Associative Hebbian synaptic plasticity in primate visual cortex

Abstract

In primates, the functional connectivity of adult primary visual cortex is susceptible to be modified by sensory training during perceptual learning. It is widely held that this type of neural plasticity might involve mechanisms like long-term potentiation (LTP) and long-term depression (LTD). NMDAR-dependent forms of LTP and LTD are particularly attractive because in rodents they can be induced in a Hebbian manner by near coincidental presynaptic and postsynaptic firing, in a paradigm termed spike timing-dependent plasticity (STDP). These fundamental properties of LTP and LTD, Hebbian induction and NMDAR dependence, have not been examined in primate cortex. Here we demonstrate these properties in the primary visual cortex of the rhesus macaque (Macaca mulatta), and also show that, like in rodents, STDP is gated by neuromodulators. These findings indicate that the cellular principles governing cortical plasticity are conserved across mammalian species, further validating the use of rodents as a model system.
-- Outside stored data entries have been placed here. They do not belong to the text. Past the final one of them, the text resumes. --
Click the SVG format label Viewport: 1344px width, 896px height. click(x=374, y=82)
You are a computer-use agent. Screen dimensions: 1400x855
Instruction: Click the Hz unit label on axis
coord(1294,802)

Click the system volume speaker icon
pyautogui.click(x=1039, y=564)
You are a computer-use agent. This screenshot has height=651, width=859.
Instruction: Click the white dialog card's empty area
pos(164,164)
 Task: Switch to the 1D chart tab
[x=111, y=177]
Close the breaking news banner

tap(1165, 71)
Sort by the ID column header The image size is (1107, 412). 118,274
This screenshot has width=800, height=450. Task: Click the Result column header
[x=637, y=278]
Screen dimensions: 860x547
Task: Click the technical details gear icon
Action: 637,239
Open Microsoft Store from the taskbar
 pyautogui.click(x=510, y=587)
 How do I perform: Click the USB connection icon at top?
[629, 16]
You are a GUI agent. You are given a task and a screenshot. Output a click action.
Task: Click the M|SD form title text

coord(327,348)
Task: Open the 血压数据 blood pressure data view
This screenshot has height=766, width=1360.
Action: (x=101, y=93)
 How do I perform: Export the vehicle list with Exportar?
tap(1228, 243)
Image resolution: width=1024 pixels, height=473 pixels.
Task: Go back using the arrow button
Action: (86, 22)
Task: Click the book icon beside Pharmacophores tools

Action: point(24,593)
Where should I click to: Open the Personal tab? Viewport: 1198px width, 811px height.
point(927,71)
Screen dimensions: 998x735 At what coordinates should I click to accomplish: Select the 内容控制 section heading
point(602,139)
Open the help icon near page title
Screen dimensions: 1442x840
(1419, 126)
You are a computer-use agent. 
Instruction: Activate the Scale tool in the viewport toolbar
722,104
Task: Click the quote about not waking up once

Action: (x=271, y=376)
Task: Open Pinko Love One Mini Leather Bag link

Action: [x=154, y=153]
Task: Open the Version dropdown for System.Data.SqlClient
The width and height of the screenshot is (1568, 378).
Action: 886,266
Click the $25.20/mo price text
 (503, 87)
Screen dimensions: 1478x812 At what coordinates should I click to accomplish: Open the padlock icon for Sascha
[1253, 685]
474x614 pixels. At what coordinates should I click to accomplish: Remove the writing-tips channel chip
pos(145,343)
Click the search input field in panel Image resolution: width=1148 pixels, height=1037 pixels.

Keywords: LTD; LTP; STDP; monkey.

Figure 1.

Bidirectional synaptic plasticity of the supragranular FPs evoked by layer IV stimulation. A, Example of sequential induction of LTD with LFS and LTP with TBS. FPs were recorded in the upper supragranular layers, and stimulation was applied at the upper border of the line of Gennari. Traces are averages of four consecutive FPs recorded at the indicated times. B, Average induction of LTD by LFS. C, Average induction of LTP by TBS. D, LTP and LTD depend on NMDARs. Left, Average LTP (measured 30 min after TBS) induced in 100 μm APV (black bar) and in control ACSF (Cont; white bar). Right, Average LTD (30 min after LFS) induced in 100 μm APV (black bar) and in control ACSF (white bar). E, LTD can also be induced by bath application of the M1 muscarinic agonist McN (gray bar; 10 μm, 10 min) during baseline stimulation with paired pulse (50 ms interval). Number of monkeys and experiments is indicated in parentheses.

Figure 2.

Hebbian induction of LTP and LTD in layer III pyramidal cells. A, B, Example two-pathway experiments showing homosynaptic pairing-induced LTP (A, V_m: 0 mV) and LTD (B, V_m: −40 mV). Synaptic changes were induced in the stimulated pathway (filled circles), but not in the nonstimulated pathway (open circles). Traces on top are averages of 10 consecutive responses recorded before (black) and 30 min after pairing (red). Calibration: A, B, 10 ms, 5 mV. Inset, Each tick represents 1 ms, 1 mV. C, D, NMDAR activation is required for pairing-induced LTP (C) and for pairing-induced LTD (D). Top graphs, Changes in the EPSP induced by pairing in control ACSF (filled circles) and in 100 μm APV (gray triangles). Bottom graphs, PPR and input resistance (R_in) for the control experiments (both expressed as percentage of baseline).

Figure 3.

Adrenergic gating of STDP. A, In control ACSF associative spike-timing paradigms induce neither tLTP (filled circles) nor tLTD (open circles). The diagram illustrates the conditioning paradigm (s1: stimulation of input 1, a.p: postsynaptic action potential, s2: stimulation of input 2). B, C, Bath application of agonists for β- and α1-adrenergic receptors (isoproterenol, Iso: 10 μm; Methoxamine, Mtx: 5 μm) for 10 min (gray bar) enables the induction of tLTP and tLTD. B, Example of tLTP and tLTD induced in the same cell. Traces on top are averages of 10 consecutive responses recorded before (black) and 30 min after pairing (red). Calibration: A, 50 ms, 50 mV; B, 5 ms, 5 mV. Inset, Each tick represents 1 ms, 1 mV. C, Average induction of tLTP (filled circles) and tLTD (open circles). Plotted at the bottom are PPR and input resistance (R_in), both expressed as percentage of baseline. D, Levels in GluA1 phosphorylation (percentage of control; Ctl) at the residues S845 and S831 induced by a 10 min exposure to either 10 μm Iso, 10 μm McN, or 5 μm Mtx. Example blots are shown on the top.